The fuel additive composition may comprise ethanol. Ethanol may have a synergistic effect with the fuel additive composition in a solution and/or liquid comprising fuel additive composition, fuel, and ethanol. The fuel additive composition may further reduce quantity of an NO_x molecule in fuel with ethanol compared to the NO_x molecule reduction in fuel without ethanol. The reduction in NO_x molecule fuel with ethanol is at least about 1.0% to about 10.0%, about 2.0% to about 9.0%, about 3.0% to about 8.0%, about 4.0% to about 7.0%, about 5.0% to about 6.0%, or about 10.0% greater compared to fuel without ethanol.

The fuel additive composition may be used in a stationary combustion engine. The stationary combustion engine may include, but is not limited to, a generator, power station, turbine, or a combination thereof.

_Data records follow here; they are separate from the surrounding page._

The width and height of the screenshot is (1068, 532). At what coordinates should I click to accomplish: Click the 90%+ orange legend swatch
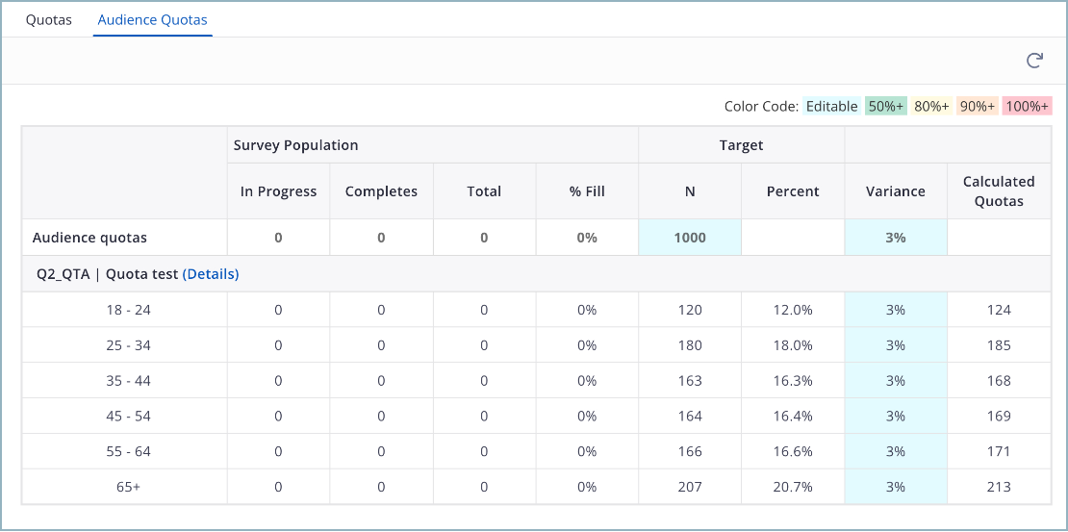[x=977, y=107]
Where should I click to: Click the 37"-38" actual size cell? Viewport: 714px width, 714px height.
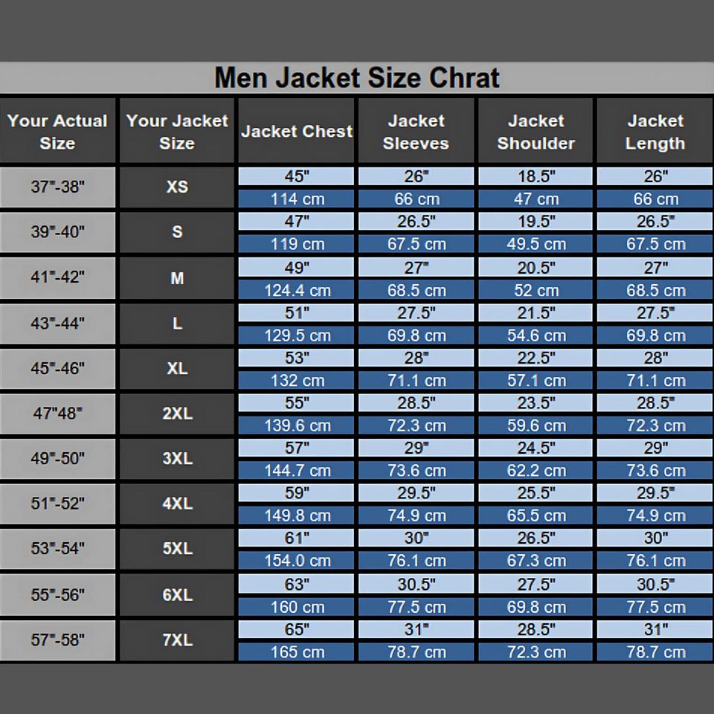57,187
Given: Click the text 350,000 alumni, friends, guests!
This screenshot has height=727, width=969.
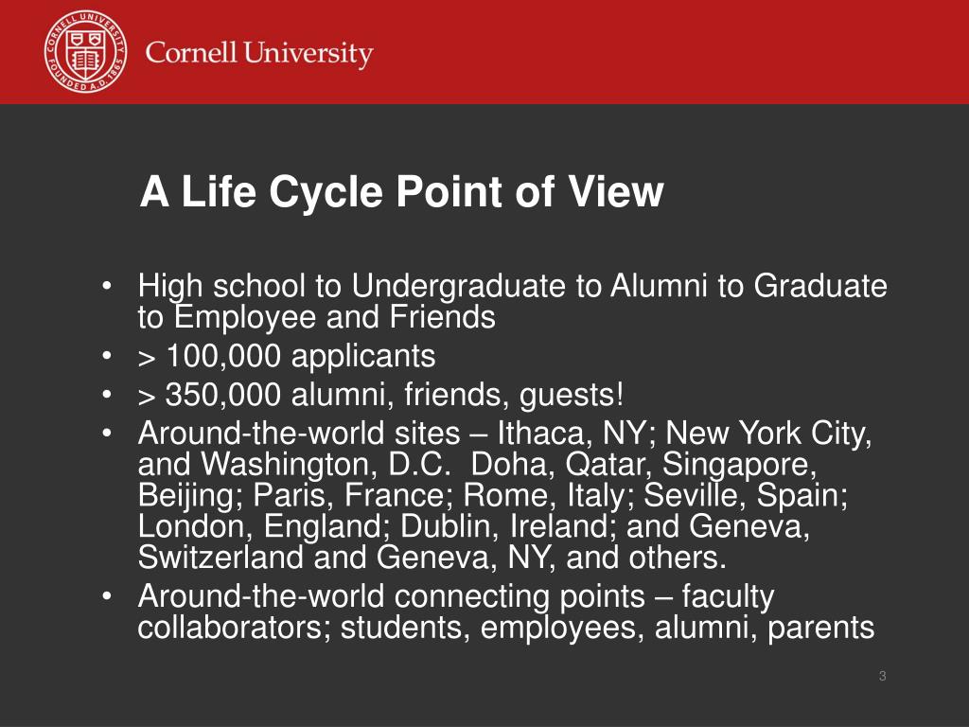Looking at the screenshot, I should point(395,395).
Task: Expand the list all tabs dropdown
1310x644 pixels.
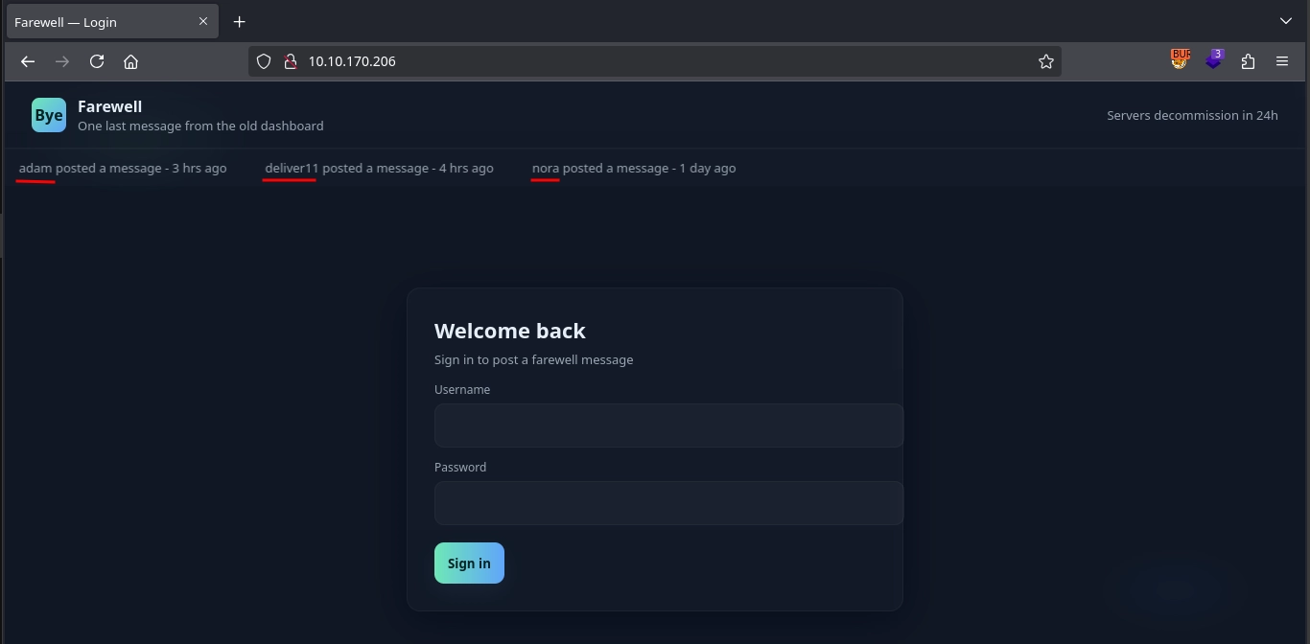Action: pos(1286,21)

The fuel additive composition may be used in the combustion engine of a vehicle. The vehicle may include, but is not limited to, an automobile, train, aircraft, watercraft, drone, rover, rocket, off-road vehicle, farm equipment, construction equipment, any device or apparatus comprising an internal combustion engine, or a combination thereof.

The fuel additive composition may decrease a vehicle's idle speed. The diesel speed may be decreased by at least about 1.0% to about 10.0%, about 2.0% to about 9.0%, about 3.0% to about 8.0%, about 4.0% to about 7.0%, about 5.0% to about 6.0%, or about 10.0%.

The fuel additive composition may improve a vehicle's gas mileage. The gas mileage may be improved by at least about 1.0% to about 5.0%, about 1.5% to about 4.5%, about 2.0% to about 4.0%, about 2.5% to about 3.5%, or about 5.0%.

The fuel additive composition may increase a vehicle's run time in a non-catalytic converter single stroke engine. The run time may be increased by at least about 1.0% to about 5.0%, about 1.5% to about 4.5%, about 2.0% to about 4.0%, about 2.5% to about 3.5%, or about 5.0%.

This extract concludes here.